# [Job]
Render every line of the records below as a Markdown table, skipping blank lines, with a "Row" column for the row number and a "Line" column for the line itself.

# [Rows]
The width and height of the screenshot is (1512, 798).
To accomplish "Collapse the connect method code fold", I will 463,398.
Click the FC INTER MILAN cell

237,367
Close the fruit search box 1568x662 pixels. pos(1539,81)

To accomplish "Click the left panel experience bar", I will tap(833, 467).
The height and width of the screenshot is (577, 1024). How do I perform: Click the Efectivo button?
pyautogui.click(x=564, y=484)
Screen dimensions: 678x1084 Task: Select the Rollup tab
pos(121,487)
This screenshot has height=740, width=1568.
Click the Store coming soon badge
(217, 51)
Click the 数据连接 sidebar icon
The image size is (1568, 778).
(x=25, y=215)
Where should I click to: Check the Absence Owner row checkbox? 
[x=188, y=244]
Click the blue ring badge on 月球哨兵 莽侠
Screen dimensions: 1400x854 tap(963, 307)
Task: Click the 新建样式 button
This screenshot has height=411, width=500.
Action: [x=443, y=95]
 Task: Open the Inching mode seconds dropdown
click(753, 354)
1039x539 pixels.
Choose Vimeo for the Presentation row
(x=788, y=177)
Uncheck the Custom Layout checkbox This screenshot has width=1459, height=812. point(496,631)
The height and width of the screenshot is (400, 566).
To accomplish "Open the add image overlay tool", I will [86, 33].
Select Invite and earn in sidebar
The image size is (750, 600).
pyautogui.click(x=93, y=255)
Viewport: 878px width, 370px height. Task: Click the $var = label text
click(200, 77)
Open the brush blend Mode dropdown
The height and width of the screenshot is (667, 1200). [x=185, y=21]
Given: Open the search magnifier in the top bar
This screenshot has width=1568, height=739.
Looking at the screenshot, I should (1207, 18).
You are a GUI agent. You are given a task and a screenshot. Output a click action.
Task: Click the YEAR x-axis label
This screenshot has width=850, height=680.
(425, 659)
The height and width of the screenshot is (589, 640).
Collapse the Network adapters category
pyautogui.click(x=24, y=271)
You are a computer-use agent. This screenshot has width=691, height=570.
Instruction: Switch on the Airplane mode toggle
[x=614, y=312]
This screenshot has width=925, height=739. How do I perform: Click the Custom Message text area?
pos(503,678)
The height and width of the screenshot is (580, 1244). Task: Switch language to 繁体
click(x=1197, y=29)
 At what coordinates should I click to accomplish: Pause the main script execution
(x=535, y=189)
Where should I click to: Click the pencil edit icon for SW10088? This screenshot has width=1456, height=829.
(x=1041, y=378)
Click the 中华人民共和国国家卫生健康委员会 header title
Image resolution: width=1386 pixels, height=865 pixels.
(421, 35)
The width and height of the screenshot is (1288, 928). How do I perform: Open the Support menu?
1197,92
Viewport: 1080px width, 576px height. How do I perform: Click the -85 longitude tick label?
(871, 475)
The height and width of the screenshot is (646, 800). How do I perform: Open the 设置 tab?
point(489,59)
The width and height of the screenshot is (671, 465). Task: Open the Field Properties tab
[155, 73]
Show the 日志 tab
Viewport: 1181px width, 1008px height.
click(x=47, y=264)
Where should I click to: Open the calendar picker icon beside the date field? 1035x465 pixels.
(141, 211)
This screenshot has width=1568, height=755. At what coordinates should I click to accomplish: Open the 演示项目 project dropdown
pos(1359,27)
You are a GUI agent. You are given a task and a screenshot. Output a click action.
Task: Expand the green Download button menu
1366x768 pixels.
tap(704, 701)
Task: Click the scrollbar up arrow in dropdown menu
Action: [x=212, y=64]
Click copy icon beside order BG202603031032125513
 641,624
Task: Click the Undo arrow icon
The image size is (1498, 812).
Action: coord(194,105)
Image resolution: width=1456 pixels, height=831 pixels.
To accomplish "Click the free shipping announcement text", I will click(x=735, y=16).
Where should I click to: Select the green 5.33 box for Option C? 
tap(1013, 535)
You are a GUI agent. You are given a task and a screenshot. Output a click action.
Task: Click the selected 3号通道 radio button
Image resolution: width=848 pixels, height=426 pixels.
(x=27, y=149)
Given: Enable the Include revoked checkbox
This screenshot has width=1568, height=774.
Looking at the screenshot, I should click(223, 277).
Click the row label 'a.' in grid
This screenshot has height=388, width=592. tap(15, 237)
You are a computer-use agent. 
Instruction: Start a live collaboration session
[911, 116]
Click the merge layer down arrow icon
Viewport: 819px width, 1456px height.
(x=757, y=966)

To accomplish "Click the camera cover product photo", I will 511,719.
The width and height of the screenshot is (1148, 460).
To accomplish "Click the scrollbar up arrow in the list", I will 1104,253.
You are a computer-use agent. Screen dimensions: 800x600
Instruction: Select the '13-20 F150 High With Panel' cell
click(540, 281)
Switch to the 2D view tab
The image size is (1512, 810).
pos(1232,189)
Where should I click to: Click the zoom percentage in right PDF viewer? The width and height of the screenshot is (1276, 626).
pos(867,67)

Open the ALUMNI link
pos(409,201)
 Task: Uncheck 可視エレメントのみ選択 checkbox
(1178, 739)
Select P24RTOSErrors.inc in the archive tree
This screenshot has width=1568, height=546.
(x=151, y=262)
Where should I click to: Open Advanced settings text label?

# [Written solution]
| Row | Line |
|---|---|
| 1 | The width and height of the screenshot is (1512, 798). |
| 2 | To accomplish "Collapse the connect method code fold", I will 463,398. |
| 3 | Click the FC INTER MILAN cell |
| 4 | 237,367 |
| 5 | Close the fruit search box 1568x662 pixels. pos(1539,81) |
| 6 | To accomplish "Click the left panel experience bar", I will tap(833, 467). |
| 7 | The height and width of the screenshot is (577, 1024). How do I perform: Click the Efectivo button? |
| 8 | pyautogui.click(x=564, y=484) |
| 9 | Screen dimensions: 678x1084 Task: Select the Rollup tab |
| 10 | pos(121,487) |
| 11 | This screenshot has height=740, width=1568. |
| 12 | Click the Store coming soon badge |
| 13 | (217, 51) |
| 14 | Click the 数据连接 sidebar icon |
| 15 | The image size is (1568, 778). |
| 16 | (x=25, y=215) |
| 17 | Where should I click to: Check the Absence Owner row checkbox?  |
| 18 | [x=188, y=244] |
| 19 | Click the blue ring badge on 月球哨兵 莽侠 |
| 20 | Screen dimensions: 1400x854 tap(963, 307) |
| 21 | Task: Click the 新建样式 button |
| 22 | This screenshot has height=411, width=500. |
| 23 | Action: [x=443, y=95] |
| 24 |  Task: Open the Inching mode seconds dropdown |
| 25 | click(753, 354) |
| 26 | 1039x539 pixels. |
| 27 | Choose Vimeo for the Presentation row |
| 28 | (x=788, y=177) |
| 29 | Uncheck the Custom Layout checkbox This screenshot has width=1459, height=812. point(496,631) |
| 30 | The height and width of the screenshot is (400, 566). |
| 31 | To accomplish "Open the add image overlay tool", I will [86, 33]. |
| 32 | Select Invite and earn in sidebar |
| 33 | The image size is (750, 600). |
| 34 | pyautogui.click(x=93, y=255) |
| 35 | Viewport: 878px width, 370px height. Task: Click the $var = label text |
| 36 | click(200, 77) |
| 37 | Open the brush blend Mode dropdown |
| 38 | The height and width of the screenshot is (667, 1200). [x=185, y=21] |
| 39 | Given: Open the search magnifier in the top bar |
| 40 | This screenshot has width=1568, height=739. |
| 41 | Looking at the screenshot, I should (1207, 18). |
| 42 | You are a GUI agent. You are given a task and a screenshot. Output a click action. |
| 43 | Task: Click the YEAR x-axis label |
| 44 | This screenshot has width=850, height=680. |
| 45 | (425, 659) |
| 46 | The height and width of the screenshot is (589, 640). |
| 47 | Collapse the Network adapters category |
| 48 | pyautogui.click(x=24, y=271) |
| 49 | You are a computer-use agent. This screenshot has width=691, height=570. |
| 50 | Instruction: Switch on the Airplane mode toggle |
| 51 | [x=614, y=312] |
| 52 | This screenshot has width=925, height=739. How do I perform: Click the Custom Message text area? |
| 53 | pos(503,678) |
| 54 | The height and width of the screenshot is (580, 1244). Task: Switch language to 繁体 |
| 55 | click(x=1197, y=29) |
| 56 |  At what coordinates should I click to accomplish: Pause the main script execution |
| 57 | (x=535, y=189) |
| 58 | Where should I click to: Click the pencil edit icon for SW10088? This screenshot has width=1456, height=829. |
| 59 | (x=1041, y=378) |
| 60 | Click the 中华人民共和国国家卫生健康委员会 header title |
| 61 | Image resolution: width=1386 pixels, height=865 pixels. |
| 62 | (421, 35) |
| 63 | The width and height of the screenshot is (1288, 928). How do I perform: Open the Support menu? |
| 64 | 1197,92 |
| 65 | Viewport: 1080px width, 576px height. How do I perform: Click the -85 longitude tick label? |
| 66 | (871, 475) |
| 67 | The height and width of the screenshot is (646, 800). How do I perform: Open the 设置 tab? |
| 68 | point(489,59) |
| 69 | The width and height of the screenshot is (671, 465). Task: Open the Field Properties tab |
| 70 | [155, 73] |
| 71 | Show the 日志 tab |
| 72 | Viewport: 1181px width, 1008px height. |
| 73 | click(x=47, y=264) |
| 74 | Where should I click to: Open the calendar picker icon beside the date field? 1035x465 pixels. |
| 75 | (141, 211) |
| 76 | This screenshot has width=1568, height=755. At what coordinates should I click to accomplish: Open the 演示项目 project dropdown |
| 77 | pos(1359,27) |
| 78 | You are a GUI agent. You are given a task and a screenshot. Output a click action. |
| 79 | Task: Expand the green Download button menu |
| 80 | 1366x768 pixels. |
| 81 | tap(704, 701) |
| 82 | Task: Click the scrollbar up arrow in dropdown menu |
| 83 | Action: [x=212, y=64] |
| 84 | Click copy icon beside order BG202603031032125513 |
| 85 |  641,624 |
| 86 | Task: Click the Undo arrow icon |
| 87 | The image size is (1498, 812). |
| 88 | Action: coord(194,105) |
| 89 | Image resolution: width=1456 pixels, height=831 pixels. |
| 90 | To accomplish "Click the free shipping announcement text", I will click(x=735, y=16). |
| 91 | Where should I click to: Select the green 5.33 box for Option C?  |
| 92 | tap(1013, 535) |
| 93 | You are a GUI agent. You are given a task and a screenshot. Output a click action. |
| 94 | Task: Click the selected 3号通道 radio button |
| 95 | Image resolution: width=848 pixels, height=426 pixels. |
| 96 | (x=27, y=149) |
| 97 | Given: Enable the Include revoked checkbox |
| 98 | This screenshot has width=1568, height=774. |
| 99 | Looking at the screenshot, I should click(223, 277). |
| 100 | Click the row label 'a.' in grid |
| 101 | This screenshot has height=388, width=592. tap(15, 237) |
| 102 | You are a computer-use agent.  |
| 103 | Instruction: Start a live collaboration session |
| 104 | [911, 116] |
| 105 | Click the merge layer down arrow icon |
| 106 | Viewport: 819px width, 1456px height. |
| 107 | (x=757, y=966) |
| 108 | To accomplish "Click the camera cover product photo", I will 511,719. |
| 109 | The width and height of the screenshot is (1148, 460). |
| 110 | To accomplish "Click the scrollbar up arrow in the list", I will 1104,253. |
| 111 | You are a computer-use agent. Screen dimensions: 800x600 |
| 112 | Instruction: Select the '13-20 F150 High With Panel' cell |
| 113 | click(540, 281) |
| 114 | Switch to the 2D view tab |
| 115 | The image size is (1512, 810). |
| 116 | pos(1232,189) |
| 117 | Where should I click to: Click the zoom percentage in right PDF viewer? The width and height of the screenshot is (1276, 626). |
| 118 | pos(867,67) |
| 119 | Open the ALUMNI link |
| 120 | pos(409,201) |
| 121 |  Task: Uncheck 可視エレメントのみ選択 checkbox |
| 122 | (1178, 739) |
| 123 | Select P24RTOSErrors.inc in the archive tree |
| 124 | This screenshot has width=1568, height=546. |
| 125 | (x=151, y=262) |
| 126 | Where should I click to: Open Advanced settings text label? |